= WORK ITEM =
Could you write out, exactly and with no pictures, every line from the one containing "The height and width of the screenshot is (401, 602)." through the last line of the entries?

= DATASET CONTENT =

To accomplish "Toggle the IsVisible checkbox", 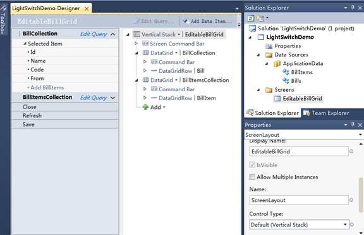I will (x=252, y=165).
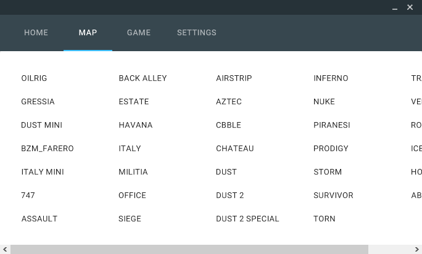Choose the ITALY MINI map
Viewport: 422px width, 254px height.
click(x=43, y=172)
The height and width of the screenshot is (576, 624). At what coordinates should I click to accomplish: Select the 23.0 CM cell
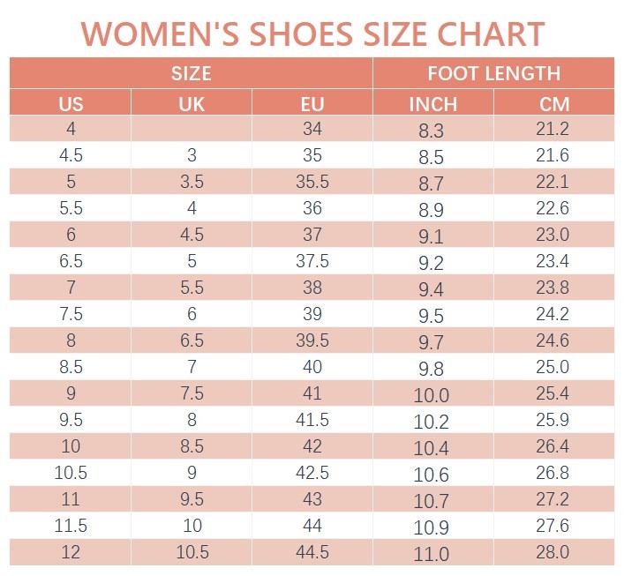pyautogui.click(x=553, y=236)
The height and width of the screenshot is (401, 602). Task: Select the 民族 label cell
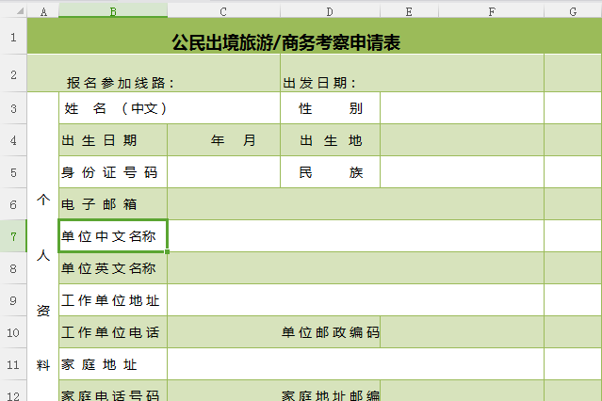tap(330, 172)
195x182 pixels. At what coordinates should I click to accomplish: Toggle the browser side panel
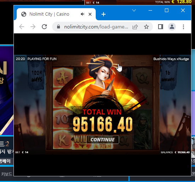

= SOLUTION TO THIS EXERCISE =
The height and width of the screenshot is (401, 602). Task: Select the 民族 label cell
tap(330, 172)
195x182 pixels. At what coordinates should I click to accomplish: Toggle the browser side panel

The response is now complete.